Kemper, chief executive officer of UMB Financial Corp., said Wednesday that $15 million in private donations has been raised through seven gifts, including $10 million to build a new building and $5 million for an endowment.

That fulfills a goal he and his late father, R. Crosby Kemper Jr., outlined in October 2011 when they unveiled plans for a $50 million agricultural events center to replace Kemper Arena and asked the city for help with financing much of that cost.

The city has tried ever since to solidify its portion of the financing. That process grew more complicated last year after a plan emerged from Foutch, a Kansas City development company specializing in historic renovation, to save Kemper Arena by acquiring it from the city and converting it for youth sports.

City officials had said they were intrigued with Foutch’s idea because it was potentially less expensive and could bring thousands of children and their parents to the West Bottoms, creating vitality in the area and providing an economic shot in the arm.

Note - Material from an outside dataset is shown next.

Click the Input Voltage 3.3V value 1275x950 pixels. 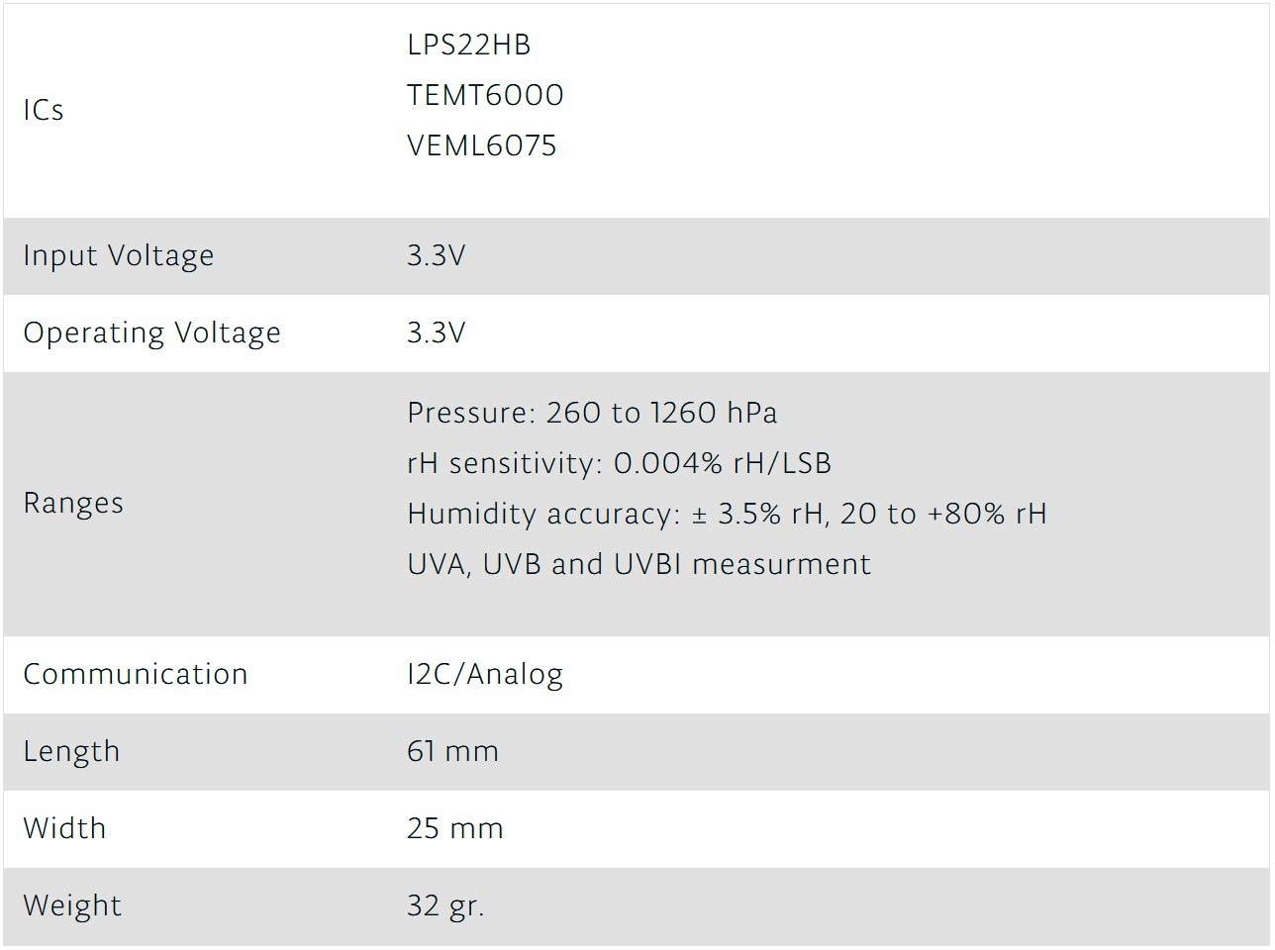click(x=436, y=255)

After the Foutch plan emerged, Mayor Sly James asked the American Royal to make sure its new building could also bring people and activity to the West Bottoms for more than just horses and agri-entertainment.

On Wednesday, Mariner Kemper and American Royal CEO Bob Petersen said a new partnership has emerged with Sporting Club in the past three months that fulfills the mayor’s desire. Sporting Club is the investor group that owns the Sporting Kansas City major league soccer team.

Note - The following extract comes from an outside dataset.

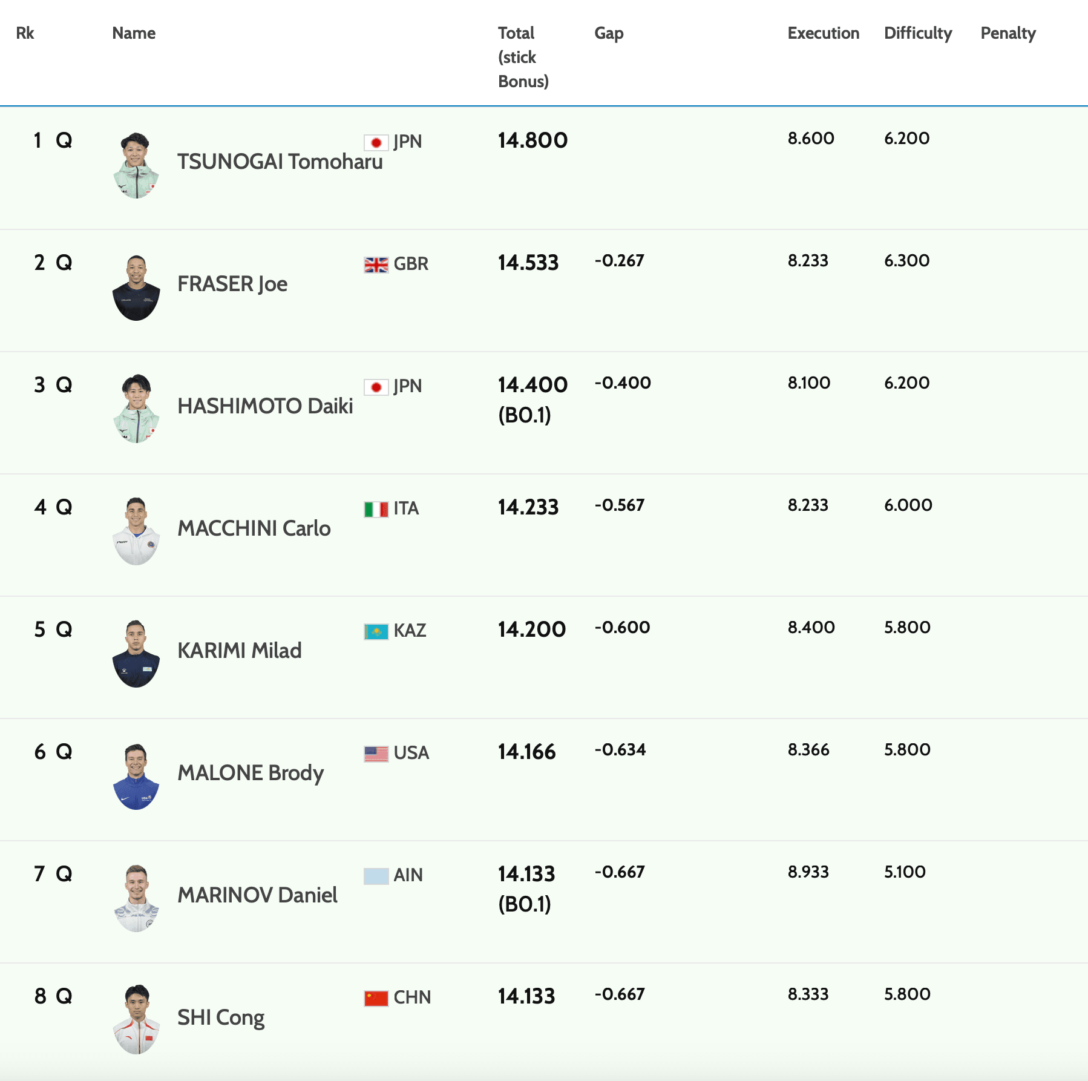Image resolution: width=1088 pixels, height=1081 pixels.
Task: Click KARIMI Milad's profile photo
Action: pos(136,654)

“At the mayor’s insistence, we’ve gone back and looked at our original plan and it’s evolved considerably,” Petersen said.

This is not copying the Foutch plan, Kemper said, but responding to the city’s hope that any new building would serve as a catalyst for a West Bottoms revival.

“We will be filling it year-round with these other types of activities, whether it’s youth sports or outdoor festivals,” he said.

Sporting Club CEO Robb Heineman confirmed the group’s interest Wednesday in partnering with the American Royal. He said he’s sure that the plan can work and that Sporting Club has the expertise and connections with other organizations to fill the building with indoor soccer and other athletic activities.

James declined to comment Wednesday on the American Royal’s progress, but City Manager Troy Schulte was encouraged.

“It sounds like it’s promising,” Schulte said.

Schulte said a major concern had been whether the new American Royal building would be enough of a draw outside the Royal’s season, so the partnership with Sporting Club could fulfill that need.

In addition to raising $10 million privately, the American Royal Association wants $30 million from the city for upgrades to the American Royal complex, the new building and Kemper demolition. It is also counting on about $20 million in state tax credits.

Schulte said he has figured out a way that the city can provide about $25 million toward the project. The city will pay off existing debt on Kemper next year, so it could issue bonds for 20 more years and keep paying the same debt service.

Schulte was skeptical that the American Royal can get $20 million in state tax credits because the existing cap is $10 million statewide, but Kemper said he’s had good conversations with state officals.

Although Kemper said he has great love and nostalgia for the arena, named for his grandfather, he is adamant that it has outlived its useful life.

Steve Foutch, managing director of Foutch Brothers, says otherwise. He says there’s enough property to build a new American Royal building and still save the arena.

“Our presentation is all about coexisting,” Foutch said in a telephone interview. “They can still have their new arena. We coexist and do the sports and let them concentrate on equestrian and agriculture.”

Foutch said an independent analyst has confirmed that Kemper can be renovated for $21 million, and he can finance that privately if the city will give him the building.

“We’ve met with the mayor and city manager and we’ve gotten nothing but strong support,” he said.

Ford said the council’s task will now be to scrutinize the numbers behind both proposals and decide which one works better for the city.

The council will be briefed Thursday on Kemper Arena’s existing financial situation and will take a tour. It is scheduled to hear from Foutch on Aug. 7 and from the American Royal on Aug. 14. It plans a public hearing in late August in the West Bottoms.